____ Extracted text

Does the short exact sequence $0\rightarrow \mathbb{Z}_3 \rightarrow G \rightarrow \mathbb{Z}_2\oplus \mathbb{Z} \rightarrow 0$ always split?

Question

Does the short exact sequence $0\rightarrow \mathbb{Z}_3 \rightarrow G \rightarrow \mathbb{Z}_2\oplus \mathbb{Z} \rightarrow 0$ always split?

Answer 1

Let $G=S_6\oplus\mathbb{Z}$ then $\mathbb{Z}_3 < S_6$ is a subgroup index $2$ and so normal with quotent $\mathbb{Z}_2$.

Thus $$0\rightarrow \mathbb{Z}_3\rightarrow S_6\oplus\mathbb{Z} \rightarrow \mathbb{Z}_2\oplus\mathbb{Z} \rightarrow 0$$ is exact but not split since $S_6$ is not Abelian.

________
____ Raw records

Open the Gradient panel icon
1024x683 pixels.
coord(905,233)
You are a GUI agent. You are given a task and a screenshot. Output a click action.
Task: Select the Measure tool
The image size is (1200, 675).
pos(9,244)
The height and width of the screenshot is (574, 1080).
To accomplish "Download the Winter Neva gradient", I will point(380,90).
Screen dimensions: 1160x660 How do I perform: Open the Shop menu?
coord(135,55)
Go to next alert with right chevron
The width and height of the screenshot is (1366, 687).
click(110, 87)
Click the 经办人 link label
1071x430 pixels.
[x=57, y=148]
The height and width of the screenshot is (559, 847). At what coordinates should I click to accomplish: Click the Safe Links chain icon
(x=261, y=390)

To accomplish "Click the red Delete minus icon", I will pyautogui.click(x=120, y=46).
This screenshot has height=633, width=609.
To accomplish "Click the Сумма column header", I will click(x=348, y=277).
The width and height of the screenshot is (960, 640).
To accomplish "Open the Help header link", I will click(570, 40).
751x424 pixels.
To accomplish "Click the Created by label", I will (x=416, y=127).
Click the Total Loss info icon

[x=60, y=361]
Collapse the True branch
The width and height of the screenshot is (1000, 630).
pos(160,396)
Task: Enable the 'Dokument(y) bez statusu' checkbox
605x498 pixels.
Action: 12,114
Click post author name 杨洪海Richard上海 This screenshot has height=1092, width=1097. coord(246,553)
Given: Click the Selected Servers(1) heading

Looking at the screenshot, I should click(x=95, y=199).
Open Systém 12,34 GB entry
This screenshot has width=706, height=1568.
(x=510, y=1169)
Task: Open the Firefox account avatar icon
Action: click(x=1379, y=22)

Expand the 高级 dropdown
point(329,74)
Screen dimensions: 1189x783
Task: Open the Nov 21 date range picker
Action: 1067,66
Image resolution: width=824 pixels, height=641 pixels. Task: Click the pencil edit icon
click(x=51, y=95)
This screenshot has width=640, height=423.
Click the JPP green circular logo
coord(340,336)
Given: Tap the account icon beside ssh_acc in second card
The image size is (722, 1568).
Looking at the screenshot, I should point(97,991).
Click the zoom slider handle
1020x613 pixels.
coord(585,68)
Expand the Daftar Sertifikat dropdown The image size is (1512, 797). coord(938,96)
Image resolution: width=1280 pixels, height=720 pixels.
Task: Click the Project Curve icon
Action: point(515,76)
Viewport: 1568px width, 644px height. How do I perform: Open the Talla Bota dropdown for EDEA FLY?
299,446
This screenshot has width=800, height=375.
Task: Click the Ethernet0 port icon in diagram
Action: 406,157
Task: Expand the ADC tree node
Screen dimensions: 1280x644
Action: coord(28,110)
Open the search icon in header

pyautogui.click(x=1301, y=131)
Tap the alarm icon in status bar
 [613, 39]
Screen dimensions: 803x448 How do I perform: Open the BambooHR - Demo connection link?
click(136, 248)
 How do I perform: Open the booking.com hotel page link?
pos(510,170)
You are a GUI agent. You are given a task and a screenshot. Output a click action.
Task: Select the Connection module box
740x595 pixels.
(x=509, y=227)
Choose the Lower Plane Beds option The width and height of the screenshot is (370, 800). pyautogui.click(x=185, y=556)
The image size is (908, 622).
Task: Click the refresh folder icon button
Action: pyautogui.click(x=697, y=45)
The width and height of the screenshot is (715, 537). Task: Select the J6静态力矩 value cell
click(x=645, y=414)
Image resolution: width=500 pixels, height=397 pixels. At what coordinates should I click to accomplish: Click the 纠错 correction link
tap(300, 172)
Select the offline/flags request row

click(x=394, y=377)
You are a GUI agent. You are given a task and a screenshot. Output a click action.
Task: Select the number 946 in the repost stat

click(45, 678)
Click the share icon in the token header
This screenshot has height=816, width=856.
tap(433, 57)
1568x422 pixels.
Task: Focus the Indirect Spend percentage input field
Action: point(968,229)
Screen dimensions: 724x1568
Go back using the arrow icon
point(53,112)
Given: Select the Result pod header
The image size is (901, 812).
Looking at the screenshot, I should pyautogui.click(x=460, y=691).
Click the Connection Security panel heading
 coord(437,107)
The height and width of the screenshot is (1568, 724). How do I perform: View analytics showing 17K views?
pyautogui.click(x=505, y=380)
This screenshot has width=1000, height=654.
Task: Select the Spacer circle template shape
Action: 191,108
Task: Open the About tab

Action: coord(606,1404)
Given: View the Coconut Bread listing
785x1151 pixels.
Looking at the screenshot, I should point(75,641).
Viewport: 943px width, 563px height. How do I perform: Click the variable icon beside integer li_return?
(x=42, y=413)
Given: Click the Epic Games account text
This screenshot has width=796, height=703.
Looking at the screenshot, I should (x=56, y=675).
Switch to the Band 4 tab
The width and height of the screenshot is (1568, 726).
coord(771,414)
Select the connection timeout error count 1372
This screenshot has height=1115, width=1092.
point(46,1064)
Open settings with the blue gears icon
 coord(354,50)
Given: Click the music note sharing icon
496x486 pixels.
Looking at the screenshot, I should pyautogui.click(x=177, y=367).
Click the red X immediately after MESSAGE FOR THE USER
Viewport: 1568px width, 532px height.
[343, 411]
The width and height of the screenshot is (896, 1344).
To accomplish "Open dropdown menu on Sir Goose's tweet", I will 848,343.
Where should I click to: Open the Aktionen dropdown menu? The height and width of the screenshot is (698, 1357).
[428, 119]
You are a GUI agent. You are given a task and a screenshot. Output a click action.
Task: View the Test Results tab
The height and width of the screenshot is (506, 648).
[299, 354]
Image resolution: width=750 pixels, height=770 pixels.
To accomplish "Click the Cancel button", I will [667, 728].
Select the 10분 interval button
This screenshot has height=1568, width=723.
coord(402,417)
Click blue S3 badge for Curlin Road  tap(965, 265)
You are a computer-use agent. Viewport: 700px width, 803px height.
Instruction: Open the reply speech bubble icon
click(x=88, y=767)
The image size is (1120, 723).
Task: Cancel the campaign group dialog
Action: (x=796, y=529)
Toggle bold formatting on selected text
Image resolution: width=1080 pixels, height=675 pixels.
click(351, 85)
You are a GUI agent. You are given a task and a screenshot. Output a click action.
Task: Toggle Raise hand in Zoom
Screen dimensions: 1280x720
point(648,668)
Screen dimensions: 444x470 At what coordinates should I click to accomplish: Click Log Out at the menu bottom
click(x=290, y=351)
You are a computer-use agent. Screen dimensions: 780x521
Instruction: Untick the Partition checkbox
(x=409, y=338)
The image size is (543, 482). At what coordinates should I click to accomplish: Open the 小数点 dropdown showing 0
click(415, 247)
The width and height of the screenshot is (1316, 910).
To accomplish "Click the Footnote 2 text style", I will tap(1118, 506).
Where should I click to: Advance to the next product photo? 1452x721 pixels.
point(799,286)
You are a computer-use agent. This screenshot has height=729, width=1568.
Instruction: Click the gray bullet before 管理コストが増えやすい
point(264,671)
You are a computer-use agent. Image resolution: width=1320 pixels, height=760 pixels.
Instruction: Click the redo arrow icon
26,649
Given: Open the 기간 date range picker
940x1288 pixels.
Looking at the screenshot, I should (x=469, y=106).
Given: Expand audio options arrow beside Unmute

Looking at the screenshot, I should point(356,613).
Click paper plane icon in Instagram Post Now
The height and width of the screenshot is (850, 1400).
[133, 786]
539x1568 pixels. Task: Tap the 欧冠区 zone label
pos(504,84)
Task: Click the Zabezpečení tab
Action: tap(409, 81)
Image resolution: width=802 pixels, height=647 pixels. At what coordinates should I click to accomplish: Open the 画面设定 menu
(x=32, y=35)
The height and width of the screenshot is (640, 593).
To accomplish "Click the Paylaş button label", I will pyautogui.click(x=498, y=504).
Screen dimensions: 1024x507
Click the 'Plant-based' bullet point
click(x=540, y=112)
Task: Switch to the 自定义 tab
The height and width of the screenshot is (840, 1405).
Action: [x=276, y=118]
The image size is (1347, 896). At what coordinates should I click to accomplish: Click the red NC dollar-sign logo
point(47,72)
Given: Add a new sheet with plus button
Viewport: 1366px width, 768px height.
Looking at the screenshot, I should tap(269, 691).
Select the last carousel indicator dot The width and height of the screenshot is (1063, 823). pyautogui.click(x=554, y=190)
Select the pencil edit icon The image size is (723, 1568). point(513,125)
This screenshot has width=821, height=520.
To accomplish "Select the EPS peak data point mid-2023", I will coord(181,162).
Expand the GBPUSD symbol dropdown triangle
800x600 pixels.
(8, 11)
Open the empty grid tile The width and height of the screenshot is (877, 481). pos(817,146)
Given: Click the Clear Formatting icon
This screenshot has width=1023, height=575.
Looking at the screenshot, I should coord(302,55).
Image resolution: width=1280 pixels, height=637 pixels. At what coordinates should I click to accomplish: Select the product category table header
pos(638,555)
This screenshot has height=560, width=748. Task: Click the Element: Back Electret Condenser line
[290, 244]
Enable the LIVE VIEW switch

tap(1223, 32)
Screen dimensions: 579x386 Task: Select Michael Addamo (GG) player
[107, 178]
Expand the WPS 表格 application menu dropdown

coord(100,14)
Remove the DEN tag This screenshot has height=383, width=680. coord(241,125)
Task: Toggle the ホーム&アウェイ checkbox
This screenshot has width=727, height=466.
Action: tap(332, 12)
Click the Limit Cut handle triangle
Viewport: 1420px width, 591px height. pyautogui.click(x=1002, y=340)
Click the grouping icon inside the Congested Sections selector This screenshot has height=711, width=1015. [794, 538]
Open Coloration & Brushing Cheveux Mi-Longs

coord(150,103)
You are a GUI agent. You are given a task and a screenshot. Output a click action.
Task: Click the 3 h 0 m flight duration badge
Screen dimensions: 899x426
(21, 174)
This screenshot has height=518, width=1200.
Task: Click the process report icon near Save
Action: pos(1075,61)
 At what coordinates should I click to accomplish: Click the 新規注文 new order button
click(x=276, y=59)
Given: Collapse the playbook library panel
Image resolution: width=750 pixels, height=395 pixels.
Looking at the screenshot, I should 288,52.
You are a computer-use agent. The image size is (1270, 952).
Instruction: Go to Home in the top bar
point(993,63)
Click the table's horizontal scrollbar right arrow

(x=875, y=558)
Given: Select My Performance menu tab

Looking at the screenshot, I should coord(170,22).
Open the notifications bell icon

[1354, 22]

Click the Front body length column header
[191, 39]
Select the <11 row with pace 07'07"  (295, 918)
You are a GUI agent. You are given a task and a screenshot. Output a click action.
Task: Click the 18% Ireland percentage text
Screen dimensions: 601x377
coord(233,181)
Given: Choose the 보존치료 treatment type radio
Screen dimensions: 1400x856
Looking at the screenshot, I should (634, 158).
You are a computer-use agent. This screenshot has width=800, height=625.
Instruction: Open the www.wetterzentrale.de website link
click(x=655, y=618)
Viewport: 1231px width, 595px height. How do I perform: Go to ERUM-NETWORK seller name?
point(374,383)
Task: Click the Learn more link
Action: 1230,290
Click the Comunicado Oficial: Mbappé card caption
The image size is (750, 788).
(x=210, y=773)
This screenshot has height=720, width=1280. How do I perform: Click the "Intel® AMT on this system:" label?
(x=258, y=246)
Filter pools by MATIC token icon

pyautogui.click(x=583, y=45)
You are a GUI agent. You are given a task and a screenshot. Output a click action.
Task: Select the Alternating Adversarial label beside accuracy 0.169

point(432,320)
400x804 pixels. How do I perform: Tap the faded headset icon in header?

________

In the math thread about the short exact sequence, which five objects make up the sequence displayed in Answer 1? List them in order, from left to right.

1. $0$
2. $\mathbb{Z}_3$
3. $S_6\oplus\mathbb{Z}$
4. $\mathbb{Z}_2\oplus\mathbb{Z}$
5. $0$